_PROBLEMS_
a – Transcribe the portion of the egg-laying forum thread below from "I have only" up to and including "know your animals!".
b – Answer these questions using the egg-laying forum thread below.
(i) According to N2TORTS, how many different females laid eggs over the last 3 days?
(ii) What does Telid say they will call N2TORTS?
(iii) With which animal was the pretty RF female crossed?
c – Write the next part of the egg-laying forum thread below, continuing from its final line.

_SUPPLIED PASSAGE_

# 3X is a Charm .....Mas Huevos



## N2TORTS (Jun 11, 2014)

More eggs .......yes indeed...two different types of RF's too!















A pretty RF Female indeed ....Crossed with my Hypo RF....


----------



## naturalman91 (Jun 11, 2014)

man busy day for you lol she's a beauty tho


----------



## kathyth (Jun 12, 2014)

Very cool! Do you ever miss one of the ladies laying eggs? My guess is no!
You are quite the snoop, Jeff!
Haha!


----------



## N2TORTS (Jun 12, 2014)

kathyth said:


> Very cool! Do you ever miss one of the ladies laying eggs? My guess is no!
> You are quite the snoop, Jeff!
> Haha!


I have only missed just a couple in the last several years. Even with the fancy vid/surveillance systems installed ....99% of the time I can go by instinct and watching the animals behavior . As you know ...I know my animals well. The last 3 days I have had 4 different females lay and was lucky enough of their position while nesting and get some very special pictures without disturbing her.

(these will be Het for Hypo)


----------



## kathyth (Jun 12, 2014)

I definitely know that you know your animals!
The pictures are always great!


----------



## Telid (Jun 14, 2014)

N2TORTS said:


> d get some very special pictures without disturbing her.


I'm going to call you "master stalker"


----------



## wellington (Jun 14, 2014)

Is there ever a time your not housing any eggs at all? Your ladies seem to lay all the time, keeping you on your toes


----------



## N2TORTS (Jun 14, 2014)

_STORED ROWS_
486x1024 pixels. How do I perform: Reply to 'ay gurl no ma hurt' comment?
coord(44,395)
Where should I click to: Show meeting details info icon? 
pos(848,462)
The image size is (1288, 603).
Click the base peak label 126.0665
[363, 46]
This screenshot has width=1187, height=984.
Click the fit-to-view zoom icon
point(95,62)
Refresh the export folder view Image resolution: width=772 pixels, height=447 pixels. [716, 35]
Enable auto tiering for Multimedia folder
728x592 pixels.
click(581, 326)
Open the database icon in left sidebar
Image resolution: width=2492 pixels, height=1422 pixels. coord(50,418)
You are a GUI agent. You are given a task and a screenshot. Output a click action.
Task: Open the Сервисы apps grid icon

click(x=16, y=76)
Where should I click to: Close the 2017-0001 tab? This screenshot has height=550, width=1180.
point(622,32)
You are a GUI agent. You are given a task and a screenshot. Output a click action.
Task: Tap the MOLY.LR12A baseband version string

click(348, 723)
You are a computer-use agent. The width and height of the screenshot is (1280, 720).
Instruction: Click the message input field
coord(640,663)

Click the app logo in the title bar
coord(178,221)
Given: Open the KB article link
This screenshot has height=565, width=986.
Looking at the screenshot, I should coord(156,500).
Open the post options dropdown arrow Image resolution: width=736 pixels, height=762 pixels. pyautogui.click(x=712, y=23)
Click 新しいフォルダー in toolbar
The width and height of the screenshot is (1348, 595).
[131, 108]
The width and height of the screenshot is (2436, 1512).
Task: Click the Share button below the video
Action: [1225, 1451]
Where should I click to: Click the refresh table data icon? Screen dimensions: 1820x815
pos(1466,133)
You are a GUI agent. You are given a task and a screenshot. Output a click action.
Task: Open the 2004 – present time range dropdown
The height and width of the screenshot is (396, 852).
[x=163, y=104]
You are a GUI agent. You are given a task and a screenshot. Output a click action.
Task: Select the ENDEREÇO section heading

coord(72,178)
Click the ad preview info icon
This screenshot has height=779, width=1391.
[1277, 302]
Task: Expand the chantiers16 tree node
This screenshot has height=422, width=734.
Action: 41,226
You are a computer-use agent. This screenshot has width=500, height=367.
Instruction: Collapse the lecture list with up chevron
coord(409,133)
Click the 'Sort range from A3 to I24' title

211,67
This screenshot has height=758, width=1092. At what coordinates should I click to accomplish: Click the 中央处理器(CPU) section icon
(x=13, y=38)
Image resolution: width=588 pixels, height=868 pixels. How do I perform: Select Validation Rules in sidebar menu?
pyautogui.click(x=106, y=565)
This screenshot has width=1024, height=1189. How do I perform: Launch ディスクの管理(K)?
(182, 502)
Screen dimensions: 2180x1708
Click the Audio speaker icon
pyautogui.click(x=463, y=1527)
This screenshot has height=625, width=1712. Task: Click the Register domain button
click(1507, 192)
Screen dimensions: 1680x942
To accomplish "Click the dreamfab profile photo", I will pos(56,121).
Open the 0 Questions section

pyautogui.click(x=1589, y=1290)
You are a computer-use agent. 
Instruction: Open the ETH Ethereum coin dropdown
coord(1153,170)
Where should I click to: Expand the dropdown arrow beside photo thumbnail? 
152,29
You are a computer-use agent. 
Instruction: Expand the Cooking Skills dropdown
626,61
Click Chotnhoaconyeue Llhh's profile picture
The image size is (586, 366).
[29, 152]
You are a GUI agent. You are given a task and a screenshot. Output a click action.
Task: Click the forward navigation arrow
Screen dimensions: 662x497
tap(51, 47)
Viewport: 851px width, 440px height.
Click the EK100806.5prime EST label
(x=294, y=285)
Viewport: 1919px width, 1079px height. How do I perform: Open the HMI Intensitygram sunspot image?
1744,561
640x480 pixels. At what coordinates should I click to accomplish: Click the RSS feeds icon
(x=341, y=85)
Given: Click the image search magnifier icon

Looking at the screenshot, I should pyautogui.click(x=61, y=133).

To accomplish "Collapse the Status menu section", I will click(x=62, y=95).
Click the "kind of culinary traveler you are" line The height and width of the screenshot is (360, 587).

_REPLIES_
a –
I have only missed just a couple in the last several years. Even with the fancy vid/surveillance systems installed ....99% of the time I can go by instinct and watching the animals behavior . As you know ...I know my animals well. The last 3 days I have had 4 different females lay and was lucky enough of their position while nesting and get some very special pictures without disturbing her.

(these will be Het for Hypo)


----------



## kathyth (Jun 12, 2014)

I definitely know that you know your animals!

b –
(i) Four different females laid eggs.
(ii) Telid says they will call N2TORTS "master stalker."
(iii) She was crossed with N2TORTS's Hypo RF.

c –
wellington said:


> Is there ever a time your not housing any eggs at all? Your ladies seem to lay all the time, keeping you on your toes


 Actually Barb ....I have eggs cooking 365 a year....


----------



## Telid (Jun 14, 2014)

N2TORTS said:


> Actually Barb ....I have eggs cooking 365 a year....


I can't tell if that's a dirty joke...


----------



## N2TORTS (Jun 15, 2014)

Telid said:


> I can't tell if that's a dirty joke...


 Not " dirty" ....just a phrase meaning the incubator is full year around ........
And no I haven't had a vacation in 7 years ...!


----------



## pam (Jun 15, 2014)

You are a very busy guy love all your pictures  Your place looks like a resort who needs to go somewhere else on vacation you got the best place right there


----------



## N2TORTS (Jun 15, 2014)

pam said:


> You are a very busy guy love all your pictures  Your place looks like a resort who needs to go somewhere else on vacation you got the best place right there


 Well Pam .....ya need to head West ....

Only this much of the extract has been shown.